Shown below is simulated web output from the North Laser Air Particulate Pollution Monitor soon to be located right next to the plant site.
Each reading from a Dylos DC1100 instrument is averaged over five minutes and the graphs are updated every thirty minutes. Large particles (above 2.5 μm) are shown in red while small particles (down to 0.5 μm) are shown in orange. Wind conditions and humidity are collected simultaneously from the weather station at the coordinates 44-52°N 091-29°W. The north (green) and west (blue) wind components are recorded separately and are calculated to provide a true vector average. (For details, see the second method cited athttp://www.ndbc.noaa.gov/wndav.shtml.)

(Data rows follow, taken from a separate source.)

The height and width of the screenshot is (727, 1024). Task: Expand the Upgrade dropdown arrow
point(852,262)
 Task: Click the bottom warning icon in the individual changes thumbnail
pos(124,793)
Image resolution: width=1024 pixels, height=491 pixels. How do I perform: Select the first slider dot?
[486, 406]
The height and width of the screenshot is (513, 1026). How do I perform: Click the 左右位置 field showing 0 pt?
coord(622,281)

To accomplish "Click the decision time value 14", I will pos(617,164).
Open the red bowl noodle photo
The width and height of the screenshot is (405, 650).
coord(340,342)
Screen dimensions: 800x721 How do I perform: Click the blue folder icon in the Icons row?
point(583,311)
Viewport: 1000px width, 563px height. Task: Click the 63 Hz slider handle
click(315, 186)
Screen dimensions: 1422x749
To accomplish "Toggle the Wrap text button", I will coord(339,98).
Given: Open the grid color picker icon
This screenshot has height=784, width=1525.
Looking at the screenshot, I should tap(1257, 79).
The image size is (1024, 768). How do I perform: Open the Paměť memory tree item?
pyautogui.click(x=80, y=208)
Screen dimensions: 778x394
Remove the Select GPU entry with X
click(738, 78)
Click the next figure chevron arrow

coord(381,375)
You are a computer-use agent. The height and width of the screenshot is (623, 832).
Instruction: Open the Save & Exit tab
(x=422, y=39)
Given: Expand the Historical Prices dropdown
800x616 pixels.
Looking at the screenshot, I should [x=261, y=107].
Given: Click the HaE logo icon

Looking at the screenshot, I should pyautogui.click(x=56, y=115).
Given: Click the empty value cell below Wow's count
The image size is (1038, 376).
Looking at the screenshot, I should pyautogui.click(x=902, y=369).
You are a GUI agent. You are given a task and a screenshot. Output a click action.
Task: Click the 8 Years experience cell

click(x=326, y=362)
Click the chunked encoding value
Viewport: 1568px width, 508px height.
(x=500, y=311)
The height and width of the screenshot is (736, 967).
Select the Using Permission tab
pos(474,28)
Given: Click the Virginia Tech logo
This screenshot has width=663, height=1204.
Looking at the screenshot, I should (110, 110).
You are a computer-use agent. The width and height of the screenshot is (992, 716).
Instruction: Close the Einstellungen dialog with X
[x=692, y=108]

Originally, it was proposed that there were to be multiple monitors around the plant site so that by subtracting the incoming air pollution number from the total pollution leaving the site, one could calculate the amount of pollution produced by the plant regardless of the direction of the wind. Since the plant operators have resisted this idea, we are installing a series of private monitors, situated as near as possible to the proposed site. These privately owned monitors are now measuring and recording the total particulate output of the air passing over the proposed sand plant plus all other airborne particulate producing sources upwind, including farming, construction, diesel exhaust, road dust, and surprisingly, water vapor. Over time, we can produce a baseline reading before any Sand Plant operations start, so we will be able to measure the increase in particulate pollution due to Sand Plant operations. As you can see by watching the particulate count each day, our air quality is not good. We don’t need more dust in the air.
Based on readings of a similar monitor in Menomonie, near the sand plant there, we expect to see our pollution index increase by orders of magnitude when this Plant actually goes into operation inside the city limits of Chippewa Falls.